A dramatic picked guitar melody opens this. Particularly effective female vocals open this. The cut is a balladic one and one of the most emotional pieces of the disc. It has some soaring peaks and great symphonic elements.

Le Pardon de Bonchamps
World music, classical and progressive rock all merge here. There is a theatrical air to this number.
La Virée de Galerne
The driving rhythm section and killer electric guitar on this thing are both really on fire. The number is a classy one that's packed full of prog rock. It has some hints of fusion, too. This instrumental is a real screamer.
L'infernale Danse
I love the powerhouse symphonic prog that starts this piece. The vocals are world music based and a bit too theatrical for my tastes. Still, this is a cool number that works well. It gets quite powerful as it drives onward.
Monsieur Henri
Much mellower, the backdrop on this has a real classical element. The female vocals are beautiful. This is gentle music, but the vocals get so impassioned and powerful.
Coeur de Chouans
Led out by piano, some killer electric guitar rises up to steer this in more rocking directions very quickly. Around the minute-and-a-half mark it drops back down to piano and strings to continue. It's a particularly evocative section. The guitar return to intensify things and really power it up. The instrumental is great.
God Save the King
The vocals are in English on this tune. It's an AOR prog number that really rocks. It's mainstream and quite tasty.
Réfractaire
Old-time music is at the heart of things as this starts. The vocals join, adding to that vibe. This is quite French in nature and texture. The arrangement gets boosted with augmentation that is mostly symphonic. It never really wanders from its origins, though until around the three-and-a-half-minute mark. That is when it explodes out into a powerhouse prog meets space rock jam that really elevates it.
Un Nouveau Monde
Symphonic world music concepts are at the heart of this evocative piece.
Mourir Pour Des Idées
Piano and vocals are at the core this number.

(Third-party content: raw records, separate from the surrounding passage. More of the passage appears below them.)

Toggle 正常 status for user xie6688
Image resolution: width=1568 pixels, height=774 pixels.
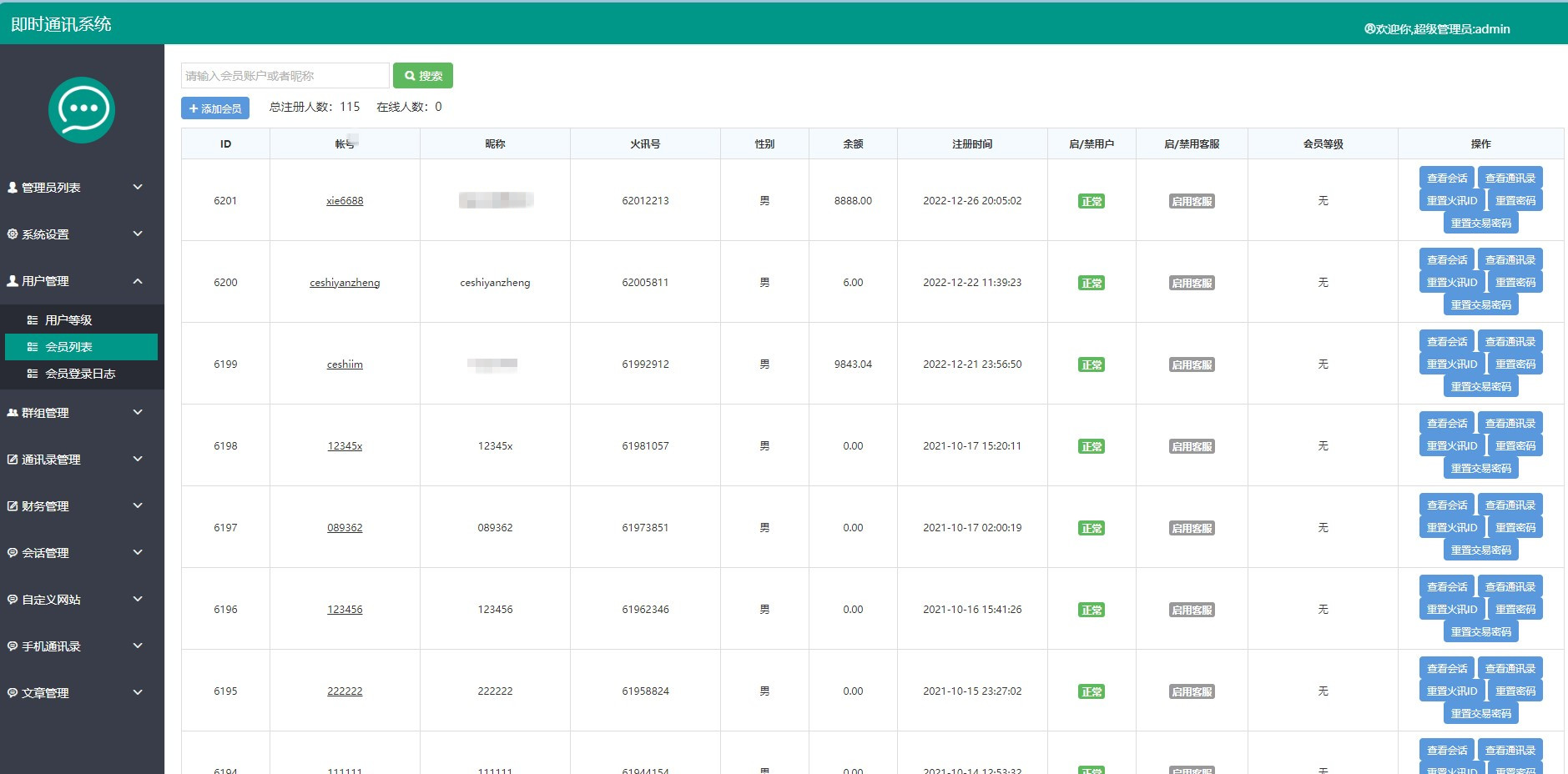[1092, 201]
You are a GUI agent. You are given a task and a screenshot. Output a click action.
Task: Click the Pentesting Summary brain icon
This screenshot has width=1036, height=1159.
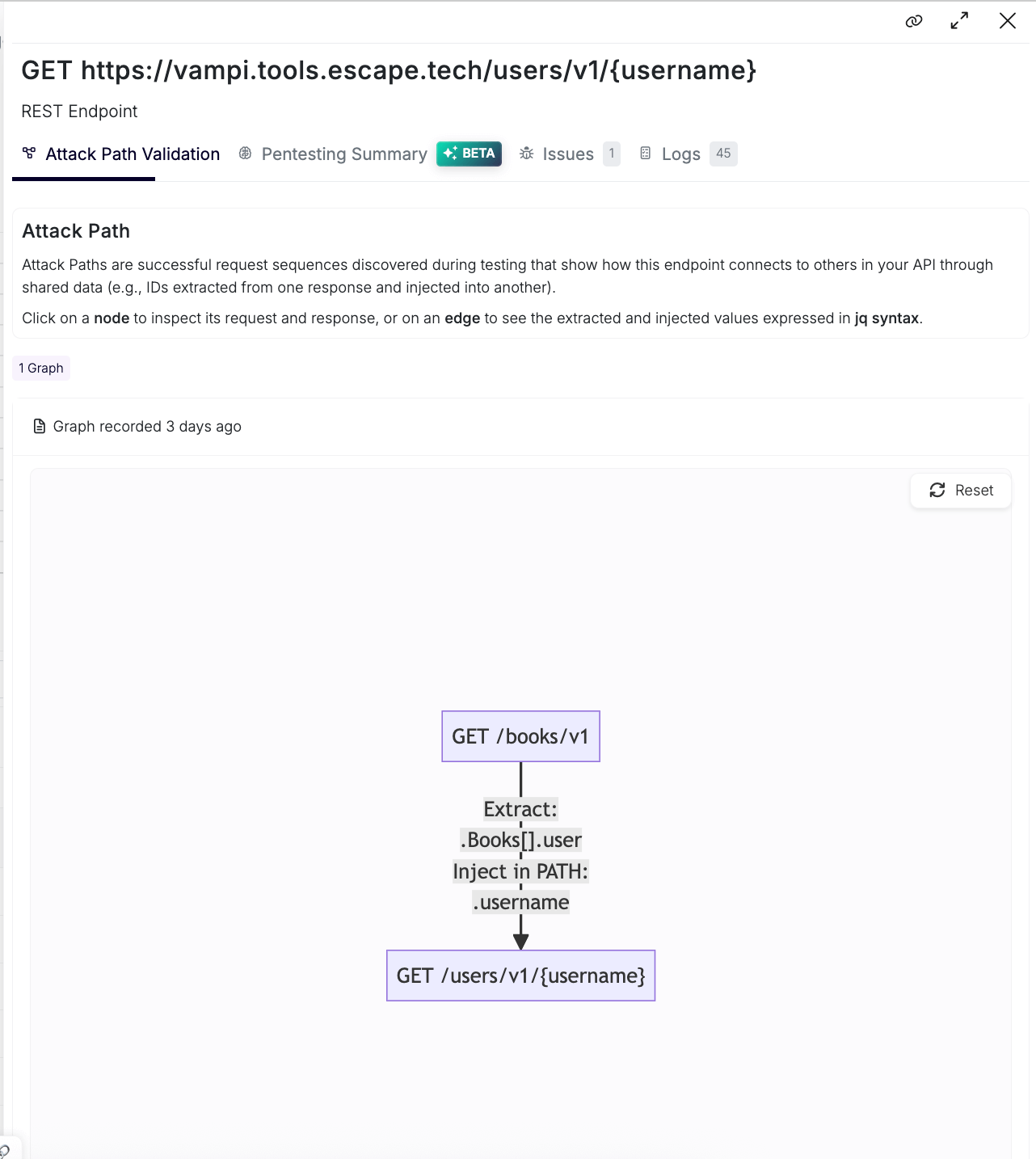pos(246,154)

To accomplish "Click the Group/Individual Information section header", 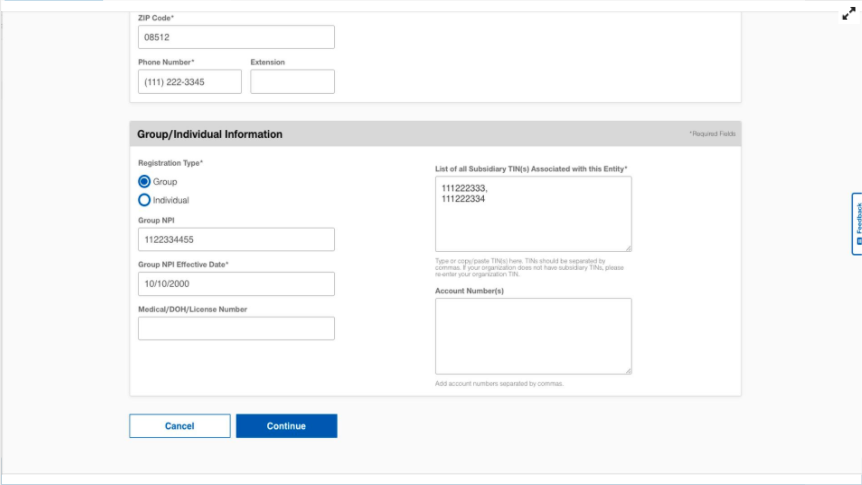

It's another with a real European world music spirit at its core. It gets augmented by some electric guitar and a more rocking rhythm section around the two-minute mark.
Mon Petit Frère

A balladic world music meets classical approach drives a lot of this. Some electric guitar near the end elevates it into more rock territory.

Le Vent de la Mémoire

Piano and dramatic spoken vocals are at the heart of this. Some strings add to the mix as it evolves. This feels impassioned. In some ways it makes me think of the musician/poet/artist Copernicus. The music eventually turns more driving and impassioned to meet that level in the vocal performance. Still, this never really rises to the level of rock music.